> _Exercise goal_: Extract, word for word, each line from the line holding "How do I perform: Open the Source Code link?" through the end of the records. Omit every picture.

Segment Start: Entries shown

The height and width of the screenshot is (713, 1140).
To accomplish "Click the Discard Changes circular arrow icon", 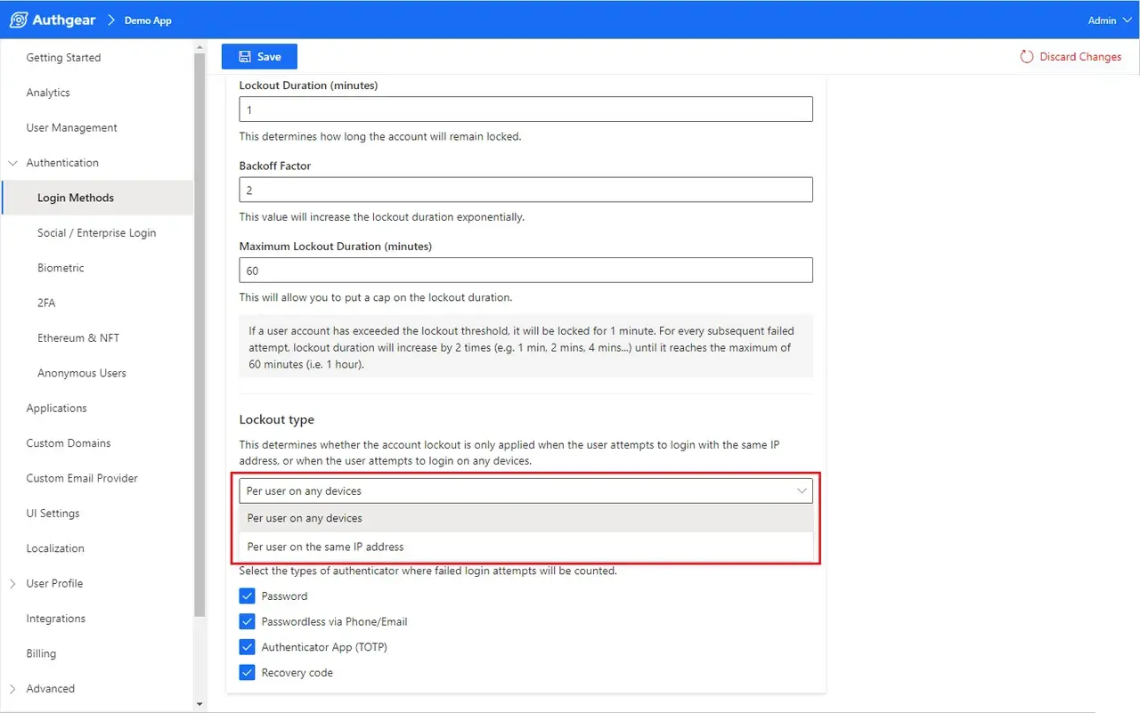I will coord(1027,56).
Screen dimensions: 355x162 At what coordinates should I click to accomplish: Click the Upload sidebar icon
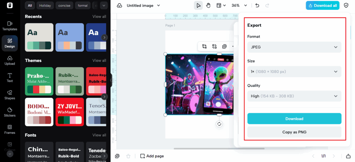coord(10,60)

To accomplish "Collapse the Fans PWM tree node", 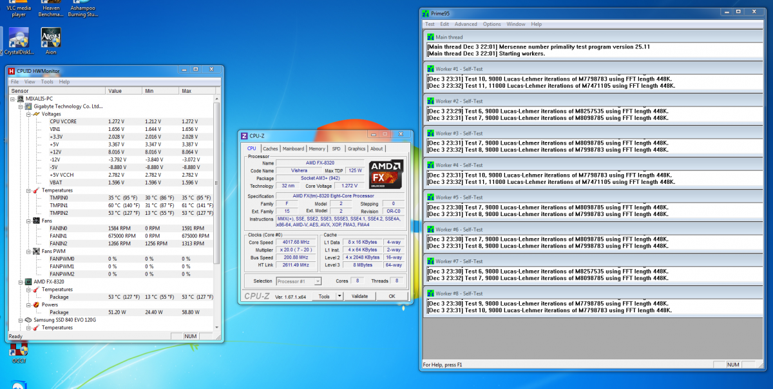I will 28,251.
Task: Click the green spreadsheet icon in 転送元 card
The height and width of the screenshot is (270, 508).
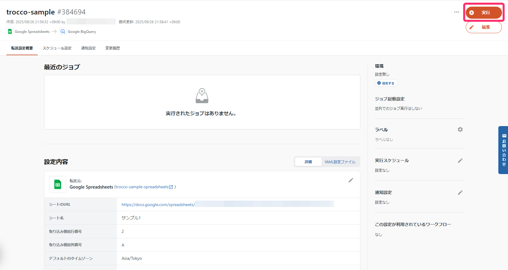Action: 58,184
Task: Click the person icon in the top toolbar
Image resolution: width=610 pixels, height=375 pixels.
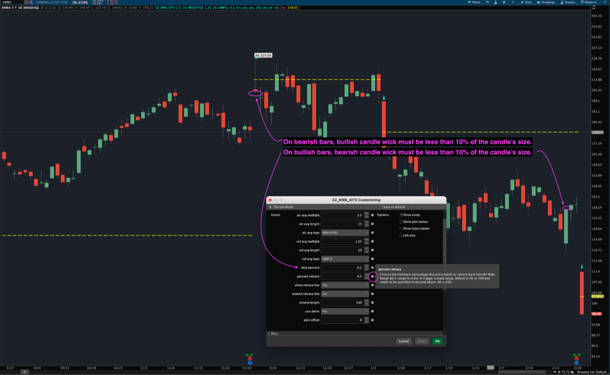Action: coord(495,2)
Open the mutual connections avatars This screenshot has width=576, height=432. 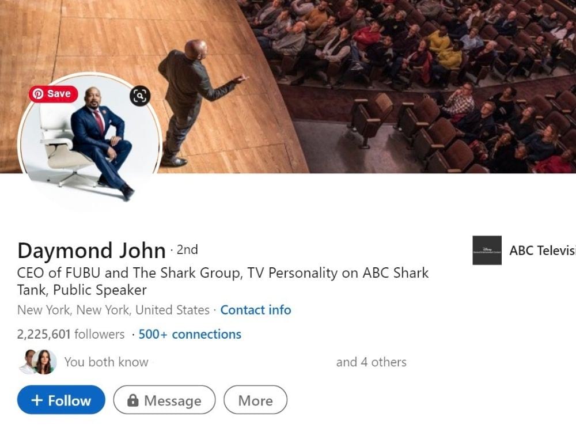point(38,362)
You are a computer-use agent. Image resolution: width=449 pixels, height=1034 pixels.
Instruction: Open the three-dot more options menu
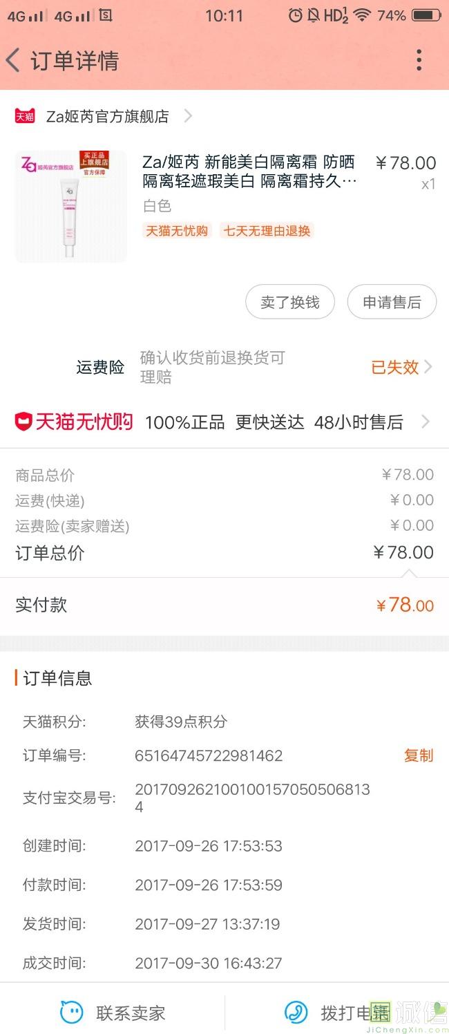point(419,61)
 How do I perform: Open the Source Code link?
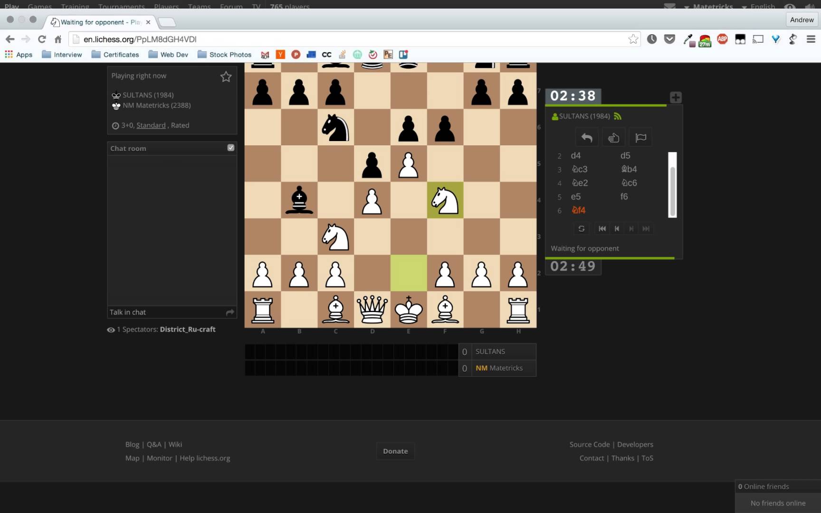click(589, 445)
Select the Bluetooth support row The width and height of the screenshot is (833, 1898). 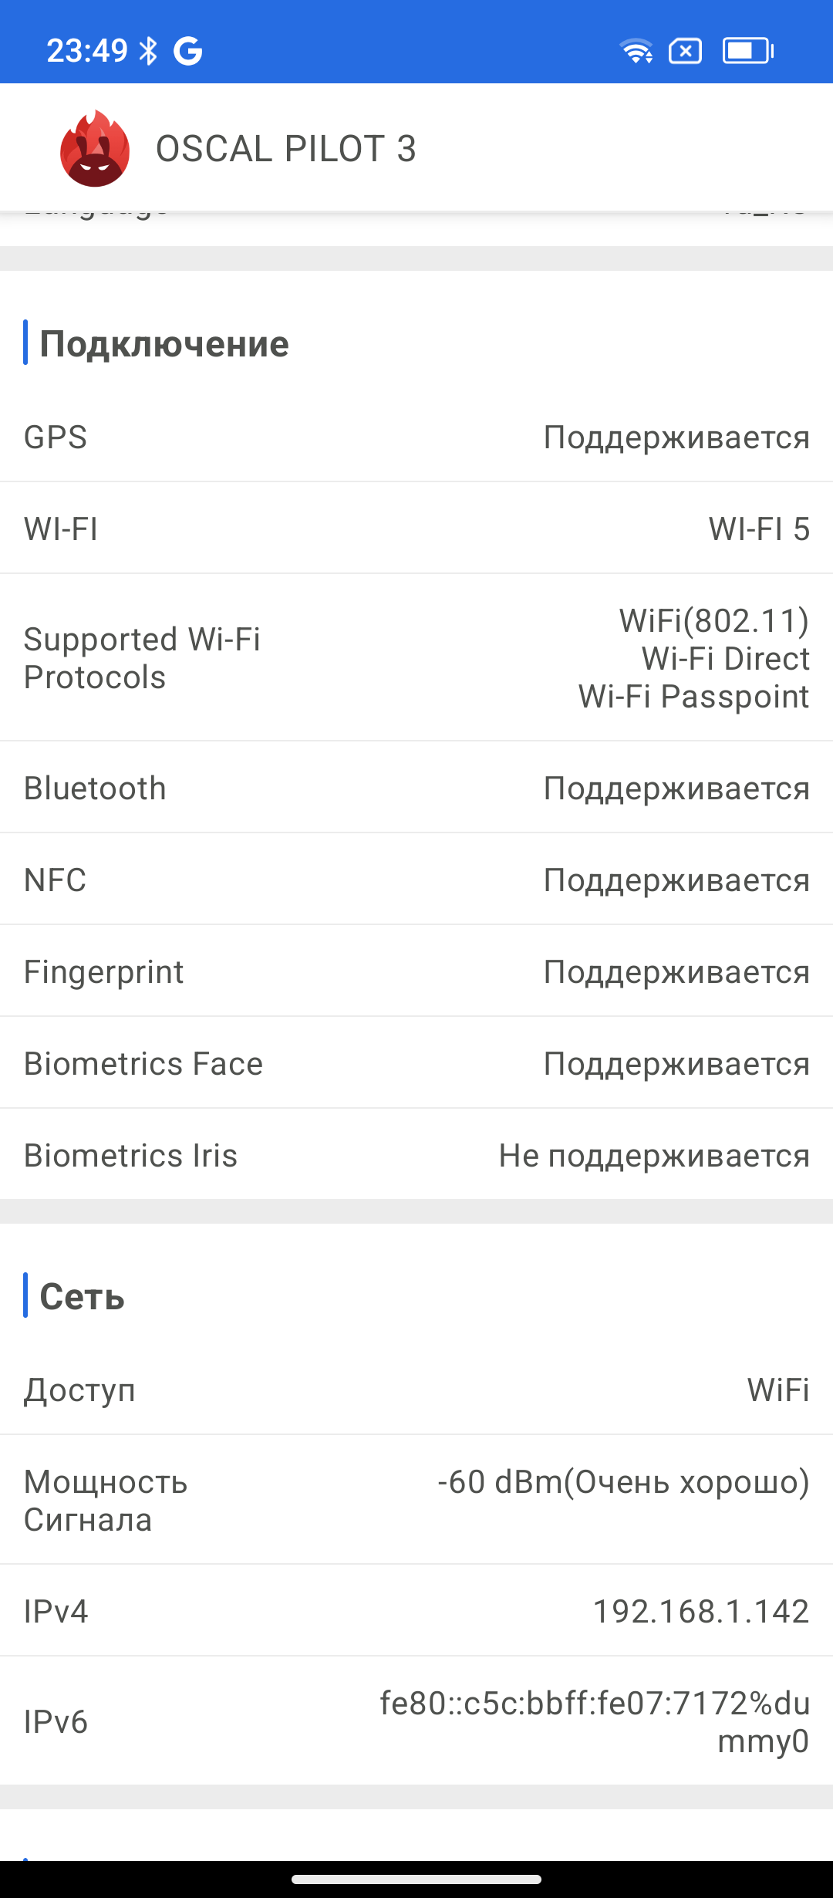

Segment End: Entries shown

> _Exercise answer_:
 How do I perform: Open the Source Code link?
click(589, 445)
Select the Bluetooth support row The width and height of the screenshot is (833, 1898). 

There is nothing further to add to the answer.